J'écris

Publié le 11 Mai 2016

Est-ce que je suis malade d’écrire ? Non je vis, je n’écris pas mais je vis, ma vie, et l’on ne peut pas être malade de vivre ; ou alors c’est tout en spleen et ce n’est pas mon idéal. Qu’est ce que je fais de ma vie ? J’écris et je ne suis pas fou, puisque je vis ma vie à l’envie et de l’intérieur ; et j’écris des livres qui existent avant tout dans mon crâne, c’est là que je cris en silence les brouillons de sous culture où bouillonne ma culture pop. Je ne suis pas un pape, mais un coq en pâte avec un harem de livres mort-nés en gestation dans la poche gastrique de mon cerveau. Mes mots je les régurgite régulièrement en noir & blanc.

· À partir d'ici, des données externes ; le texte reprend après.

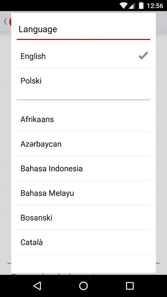The image size is (167, 297).
Task: Open recent apps with square button
Action: point(130,286)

Je suis un auteur mort-né qui frôle la bordure marginale des bordels de rues, je descends souvent les signes de ponctuation parce que j’aime éructer en secret le rythme narcissique de ma prose bancale, c’est banal, comme de sortir sa queue pendant une bacchanale au lieu d’écrire des livres qui ne finiront jamais dans les anales du bac. Je ne suis pas malade d’écrire, j’ai juste besoin d’une césarienne limbique pour m’aider à coucher mes mots sur de papier d’éditeur. Je n’ai pas peur mais je fais taire mes mots sous le couvercle de fer d’une paresse pudique, d’une pudeur qui me voile comme la femme dénudée qui ne sait pas se complaire dans sa complète nudité.

Pour qui je parle ? Pour moi.

Pour qui j’écris pour moi.

Non je ne suis pas fou, et je ne parle jamais seul. Pourtant depuis sept ans bientôt je n’écris que pour moi, comme un solo de jazz ou une saillie masturbatoire.